In this edition of BIRDIE voices, we meet Dr. Vivek Damodar Ranjan, a postdoc in the group of Dr. Franck Halary at Nantes Université whose research is directed towards using tubulo-interstitium in vitro models to discover new biomarkers for use in virology and drug discovery. Vivek is not only an invested researcher, he is also passionate for science communication and has a biomaterials science blog where he writes about new scientific discoveries.
Vivek started his research career studying mechanical engineering at Nanyang Technical University in Singapore, with a specialization towards 3D printing. ― It was through 3D printing that I made the shift into tissue engineering and biofabrication, to use my experience in engineering techniques to advance biology, Vivek explains. After his Master’s program, Vivek went on to do a PhD focused on 3D cell culture and neural tissue engineering with the goal of developing a 3D in vitro model for Alzheimer’s disease.
― My work was based on making 3D scaffolds and there was no translational research component involved, so the opportunity to combine 3D cell culture with microfluidic chips and perfusion dynamics was what really made me interested in this project, Vivek continues.

WORK INSTRUCTIONS
- 1) In the profile of Vivek Damodar Ranjan, write out the stretch from "Vivek started his" through "for Alzheimer’s disease." again, substituting "graduate studies" for "Master’s program".
- 2) Translate this sentence from the profile of Vivek Damodar Ranjan into Spanish: "Vivek started his research career studying mechanical engineering at Nanyang Technical University in Singapore, with a specialization towards 3D printing."
- 3) Continue the profile of Vivek Damodar Ranjan from the point where it stops.
The data is not needed for any of this work.

DATA PROVIDED

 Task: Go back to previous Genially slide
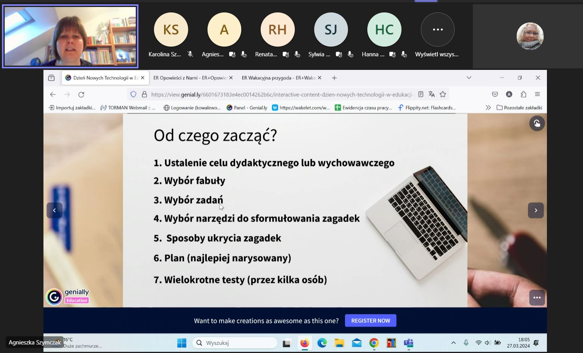(x=55, y=210)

ANSWERS
- 1)
Vivek started his research career studying mechanical engineering at Nanyang Technical University in Singapore, with a specialization towards 3D printing. ― It was through 3D printing that I made the shift into tissue engineering and biofabrication, to use my experience in engineering techniques to advance biology, Vivek explains. After his graduate studies, Vivek went on to do a PhD focused on 3D cell culture and neural tissue engineering with the goal of developing a 3D in vitro model for Alzheimer’s disease.

- 2) Vivek comenzó su carrera de investigación estudiando ingeniería mecánica en la Nanyang Technical University de Singapur, con una especialización en impresión 3D.

- 3)
Vivek describes the transition from engineering to biology as a huge shift at first. ― I had never held a pipette before or worked with cell cultures, he explains. ― In the beginning of my PhD, it was a bit hard, but I also learnt a lot every day and became more comfortable with the biology aspect over time, Vivek says. If his PhD project began in engineering and moved more and more towards biology, starting to work in the BIRDIE project was taking a step closer to his engineering background. ― Now I am in a more interdisciplinary environment in the interface between engineering and biology, which is where I wanted to be in the first place, Vivek continues.
Vivek’s role in the BIRDIE project is to develop in vitro renal tubul interstitium using microfluidic chips and to compare how the cells in the model behave under both stationary and dynamic conditions, when fluid shear stress is applied. ― Once the model is built, Vivek explains, the second step will be to apply it in nephrotoxicity studies to discover biomarkers that can be used in drug discovery. The final step in Vivek’s part of the project will be to apply the same model to study BK virus infection, a virus commonly associated with patients that have had a kidney transplant, to research viral infection biomarkers.
― I am really looking forward to seeing how the cells will behave under fluid shear stress, which is similar to the conditions inside the body, and to see if there are clear differences in morphology and gene expression compared with static cultures, Vivek explains.
Vivek describes himself as a generalist in terms of finding inspiration to do research, his enthusiasm for science often comes from seeing the bigger picture. As such, an important goal for him is being part of a project that can transition from the research laboratory to actual applications, creating in vitro models that can replicate what happens in the body has the capacity to replace animal models in virology and drug development.
― That would be the ultimate result of the combined work that we are doing over the course of these four years, Vivek concludes.